**Task to carry out:**
Which lines come from the start of the records through the line that holds "Given: Select the INVITE"? Write them out word for word.

#### Records to process

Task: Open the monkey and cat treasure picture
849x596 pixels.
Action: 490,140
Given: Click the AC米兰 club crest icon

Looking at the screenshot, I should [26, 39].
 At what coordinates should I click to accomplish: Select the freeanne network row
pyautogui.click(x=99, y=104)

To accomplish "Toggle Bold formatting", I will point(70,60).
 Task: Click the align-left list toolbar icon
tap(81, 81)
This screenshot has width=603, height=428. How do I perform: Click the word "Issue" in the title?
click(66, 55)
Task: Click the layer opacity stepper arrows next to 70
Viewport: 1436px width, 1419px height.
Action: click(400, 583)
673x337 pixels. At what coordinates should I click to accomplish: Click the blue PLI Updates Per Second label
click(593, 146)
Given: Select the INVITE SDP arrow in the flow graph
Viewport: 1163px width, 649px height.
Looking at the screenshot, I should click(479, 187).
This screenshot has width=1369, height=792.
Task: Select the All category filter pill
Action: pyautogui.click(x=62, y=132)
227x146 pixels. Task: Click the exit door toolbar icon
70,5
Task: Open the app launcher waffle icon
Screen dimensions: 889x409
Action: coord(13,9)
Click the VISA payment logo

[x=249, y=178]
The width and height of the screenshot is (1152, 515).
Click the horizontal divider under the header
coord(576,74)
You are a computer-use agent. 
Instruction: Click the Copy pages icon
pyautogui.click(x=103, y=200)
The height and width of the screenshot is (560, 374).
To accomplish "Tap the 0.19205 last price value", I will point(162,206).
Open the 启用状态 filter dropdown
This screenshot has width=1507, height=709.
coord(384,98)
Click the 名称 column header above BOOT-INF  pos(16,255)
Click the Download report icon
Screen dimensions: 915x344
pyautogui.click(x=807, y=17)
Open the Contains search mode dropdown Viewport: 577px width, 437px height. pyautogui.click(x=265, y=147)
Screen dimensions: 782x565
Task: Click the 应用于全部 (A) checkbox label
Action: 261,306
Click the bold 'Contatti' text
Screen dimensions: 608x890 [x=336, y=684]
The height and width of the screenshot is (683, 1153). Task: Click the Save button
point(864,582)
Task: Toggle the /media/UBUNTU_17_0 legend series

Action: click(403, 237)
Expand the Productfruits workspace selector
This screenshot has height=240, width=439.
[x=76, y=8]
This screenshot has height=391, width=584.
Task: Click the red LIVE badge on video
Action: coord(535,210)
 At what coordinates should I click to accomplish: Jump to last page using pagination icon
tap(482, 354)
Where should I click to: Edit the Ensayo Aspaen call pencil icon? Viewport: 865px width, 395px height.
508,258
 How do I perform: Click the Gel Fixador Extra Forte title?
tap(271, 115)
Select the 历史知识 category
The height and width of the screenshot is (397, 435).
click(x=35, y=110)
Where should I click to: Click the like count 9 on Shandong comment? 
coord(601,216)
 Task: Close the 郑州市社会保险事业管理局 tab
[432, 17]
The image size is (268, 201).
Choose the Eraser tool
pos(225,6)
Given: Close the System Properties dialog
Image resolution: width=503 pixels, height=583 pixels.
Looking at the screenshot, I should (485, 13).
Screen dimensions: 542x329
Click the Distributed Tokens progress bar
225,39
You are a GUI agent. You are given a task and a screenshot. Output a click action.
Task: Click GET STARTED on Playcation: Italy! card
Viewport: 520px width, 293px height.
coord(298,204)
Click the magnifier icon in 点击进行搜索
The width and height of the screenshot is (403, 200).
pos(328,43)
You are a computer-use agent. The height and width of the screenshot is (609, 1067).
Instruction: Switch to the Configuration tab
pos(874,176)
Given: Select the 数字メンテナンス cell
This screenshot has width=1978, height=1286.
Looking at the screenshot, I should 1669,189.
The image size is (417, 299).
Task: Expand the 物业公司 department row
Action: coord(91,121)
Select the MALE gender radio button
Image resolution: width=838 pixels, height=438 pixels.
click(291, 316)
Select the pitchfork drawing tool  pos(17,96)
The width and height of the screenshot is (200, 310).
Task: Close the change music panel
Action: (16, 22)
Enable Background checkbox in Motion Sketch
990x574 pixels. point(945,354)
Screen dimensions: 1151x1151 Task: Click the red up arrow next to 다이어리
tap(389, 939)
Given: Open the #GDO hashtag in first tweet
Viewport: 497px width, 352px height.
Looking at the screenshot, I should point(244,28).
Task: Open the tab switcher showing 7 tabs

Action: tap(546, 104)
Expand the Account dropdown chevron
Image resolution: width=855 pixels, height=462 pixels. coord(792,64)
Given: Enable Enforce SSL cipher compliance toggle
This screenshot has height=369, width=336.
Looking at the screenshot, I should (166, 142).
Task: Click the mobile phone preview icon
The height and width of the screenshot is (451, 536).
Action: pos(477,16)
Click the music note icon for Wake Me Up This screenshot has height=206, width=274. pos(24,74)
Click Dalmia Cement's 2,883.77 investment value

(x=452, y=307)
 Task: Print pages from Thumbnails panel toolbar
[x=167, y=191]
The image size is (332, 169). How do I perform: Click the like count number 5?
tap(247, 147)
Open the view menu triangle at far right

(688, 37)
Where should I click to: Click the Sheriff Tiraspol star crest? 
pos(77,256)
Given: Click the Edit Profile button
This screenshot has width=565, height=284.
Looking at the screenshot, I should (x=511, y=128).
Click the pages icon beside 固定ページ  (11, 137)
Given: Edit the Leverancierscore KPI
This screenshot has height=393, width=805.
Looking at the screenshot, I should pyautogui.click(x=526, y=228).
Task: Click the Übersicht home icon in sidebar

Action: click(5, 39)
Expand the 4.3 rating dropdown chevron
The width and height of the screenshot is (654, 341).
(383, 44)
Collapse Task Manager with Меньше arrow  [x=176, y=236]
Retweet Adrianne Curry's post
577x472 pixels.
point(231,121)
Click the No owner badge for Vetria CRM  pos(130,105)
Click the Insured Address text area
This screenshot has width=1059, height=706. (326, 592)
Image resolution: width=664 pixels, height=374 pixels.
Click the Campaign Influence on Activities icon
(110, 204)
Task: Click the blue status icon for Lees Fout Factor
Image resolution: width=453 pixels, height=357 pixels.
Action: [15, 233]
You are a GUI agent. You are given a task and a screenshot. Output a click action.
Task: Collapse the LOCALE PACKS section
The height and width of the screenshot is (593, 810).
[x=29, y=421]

########

**Reply:**
Task: Open the monkey and cat treasure picture
849x596 pixels.
Action: 490,140
Given: Click the AC米兰 club crest icon

Looking at the screenshot, I should [26, 39].
 At what coordinates should I click to accomplish: Select the freeanne network row
pyautogui.click(x=99, y=104)

To accomplish "Toggle Bold formatting", I will point(70,60).
 Task: Click the align-left list toolbar icon
tap(81, 81)
This screenshot has width=603, height=428. How do I perform: Click the word "Issue" in the title?
click(66, 55)
Task: Click the layer opacity stepper arrows next to 70
Viewport: 1436px width, 1419px height.
Action: click(400, 583)
673x337 pixels. At what coordinates should I click to accomplish: Click the blue PLI Updates Per Second label
click(593, 146)
Given: Select the INVITE SDP arrow in the flow graph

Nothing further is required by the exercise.